Dans les derniers camions chargés avant la fermeture, les salariés ont expédié des produits de première nécessité, d'hygiène, des cathéters, un peu de consommables médicaux dans le pays. FM Logistic assurait localement la distribution d'Yves Rocher et d'une douzaine d'autres clients.

Marché en expansion

"Le marché local était en pleine expansion. Nous nous apprêtions même à construire une nouvelle extension", rapporte Claude Faure, président d'honneur de FM Logistic. En octobre 2021, Sébastien Lardellier, directeur général de la filiale ukrainienne, avait annoncé un projet d'investissement évalué entre 25 millions et 30 millions de dollars à Dudarkiv. Le chantier de 20.000 mètres carrés était en attente de permis de construire. La guerre a tout stoppé.

La quasi-totalité des 900 salariés sont partis dès le début du mois de mars. "Une cellule de crise est établie pour maintenir la communication avec ceux qui ont fui l'Ukraine, via une application de messagerie. Des salariées ont pu gagner la Pologne ou la Roumanie, parfois avec des enfants. Les hommes sont restés dans le pays", résume Cyrille Guibot, chargé de la communication dans l'entreprise. "Les salaires du mois de mars ont été payés en avance à tous nos salariés en Ukraine. Nous nous préparons à fermer l'entrepôt à très brève échéance", annonce Claude Faure. "Le réseau de FM Logistic peut offrir des points d'établissement en Pologne, et des emplois à certains salariés partis de Kiev", prévient Cyrille Guibot. "Face à de tels événements, notre préoccupation, c'est évidemment l'humain. La direction des ressources humaines joue un rôle essentiel, la finance est secondaire. Il y aura malheureusement des morts parmi nos 900 salariés", prévoit Claude Faure.

Le poids de la Russie

FM Logistic dispose en Europe centrale (Pologne, Tchéquie, Slovaquie et Hongrie) de 17 entrepôts et 30 plates-formes de distribution. L'entreprise compte 5 000 employés dans ces quatre pays voisins ou proches de l'Ukraine, où elle exploite une flotte de 2 500 véhicules.

Fondée en 1967 à Phalsbourg (Moselle), cette entreprise familiale a connu une expansion rapide, présentée comme avant-gardiste, dès le début des années 1990 en Europe centrale et en Europe de l'Est. L'implantation en Russie (8.000 salariés) figurait parmi ses points forts, avant la guerre. Avec 890.000 mètres carrés d'entreposage, elle y figure parmi les leaders dans sa spécialité.

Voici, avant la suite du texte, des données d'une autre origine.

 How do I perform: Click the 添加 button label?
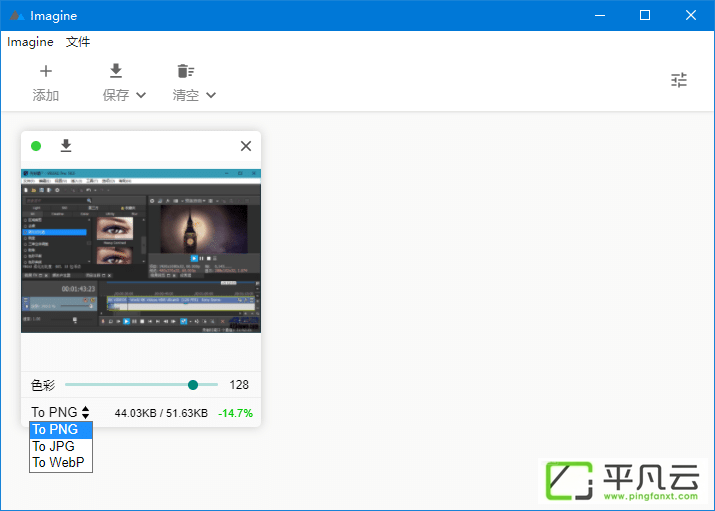click(46, 95)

Dans les années 1990, FM Logistic a pris le pli d'accompagner ses clients français dans leur expansion géographique à l'Est. "L'Europe de l'Est communiste est tombée en 1989. Dans la logistique, tout était à construire", se souvenait Claude Faure lors d'un précédent entretien avec La Tribune, en juillet 2021. "Mon neveu est parti lancer nos activités Russie. Un autre collaborateur s'est occupé de la Pologne. On a même embauché un ancien colonel du KGB pour assurer la sécurité", s'amusait alors Claude Faure. "Cela ne me fait plus rire", reconnaît-il aujourd'hui.

En 2020, la Russie pesait pour 19 % du chiffre d'affaires global (1,38 milliard d'euros) de FM Logistic. L'Ukraine représentait 2 % de son activité. Le groupe (28.000 salariés), dont les capitaux sont restés familiaux, est présent dans 14 pays. "Nous n'allons pas quitter la Russie. L'activité dans ce pays est organisée de façon autonome. Nous avons compris depuis quelque temps que la Russie devrait vivre en autarcie, fonctionner avec du rouble. Nous étions prêts. Quel sera le niveau de l'activité dans ce pays, désormais fermé au commerce international ? Personne ne le sait", reconnaît Claude Faure.